All these three components do not involve and are not performed within the Philippine territory. None of these components likewise deals with Filipino citizens. To reiterate, the placing of bets occurs outside the Philippines; the players must not be Filipino citizens, or within the Philippines; and the payment of the prize also occurs outside of the Philippines. The only transaction entered into by these offshore-based POGO licensees are the service contracts with these service providers located in the Philippines.

Justice Dimaampao also observed the necessity to discuss the other jurisprudential tests to ascertain whether a resident foreign corporation is “doing” or “engaging in” or “transacting” business in the Philippines, to determine the taxability of POGOs, particularly offshore-based POGO licensees, within the jurisdiction of the Philippines.

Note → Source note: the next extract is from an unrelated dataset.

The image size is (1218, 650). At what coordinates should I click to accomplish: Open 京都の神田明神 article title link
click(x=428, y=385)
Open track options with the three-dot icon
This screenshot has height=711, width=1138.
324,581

Substance Test – the true test in determining whether a foreign corporation is transacting business “seems to be whether [it] is continuing the body or substance of the business or enterprise for which it was organized or whether it has substantially retired from it and turned it over to another.”
Contract Test – transactions entered into by a foreign corporation which constitute an isolated transaction and are not a series of commercial dealings which signify an intent on the part of such corporation to do business in the Philippines, does not fall under the category of “doing business.”
Intention Test – what is determinative of “doing business” is not really the number or the quantity of the transactions, but the intention of the entity to continue the body of its business in the country.
Actual Performance Test – an essential condition to be considered as “doing business” in the Philippines is the actual performance of specific commercial acts within the territory of the Philippines, because, as aptly pointed out by Justice Dimaampao in his Reflections, the Philippines has no jurisdiction over commercial acts performed in foreign territories.
Applying these jurisprudential tests,it is clear that the POGOs, particularly offshore-based POGO licensees, are not doing, engaging in, nor transacting business in the Philippines.